GIVEN ENTRIES Block Start

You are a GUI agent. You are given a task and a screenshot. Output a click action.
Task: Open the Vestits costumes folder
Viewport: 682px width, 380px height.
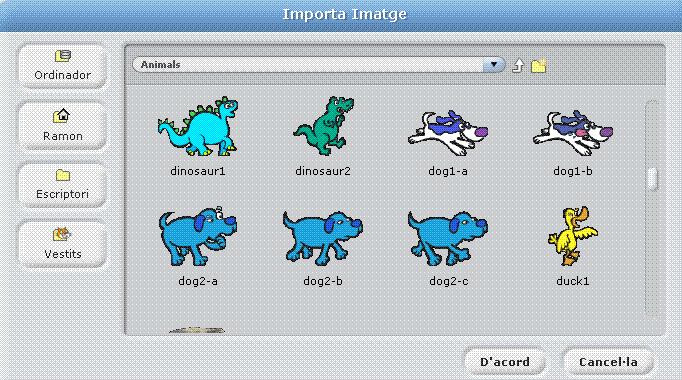click(x=62, y=244)
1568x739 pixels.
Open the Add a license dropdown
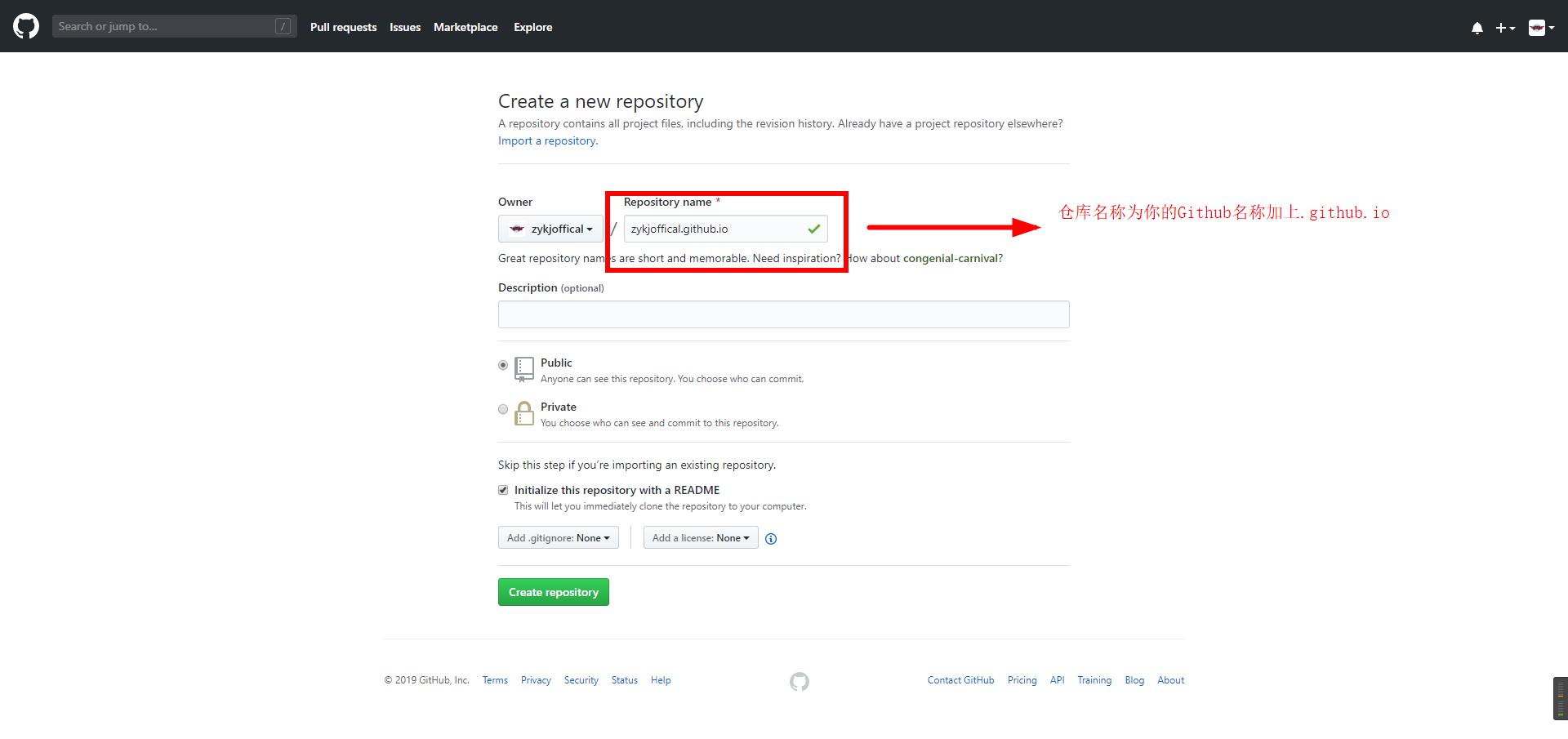701,538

GIVEN ENTRIES Block End

▶ [ACTIVITY]
Produce an exact copy of the lines from the line with "1568x739 pixels." through the last line of the data above, both ends included. No pictures belong in it.

▶ [WRITTEN ANSWER]
1568x739 pixels.
Open the Add a license dropdown
701,538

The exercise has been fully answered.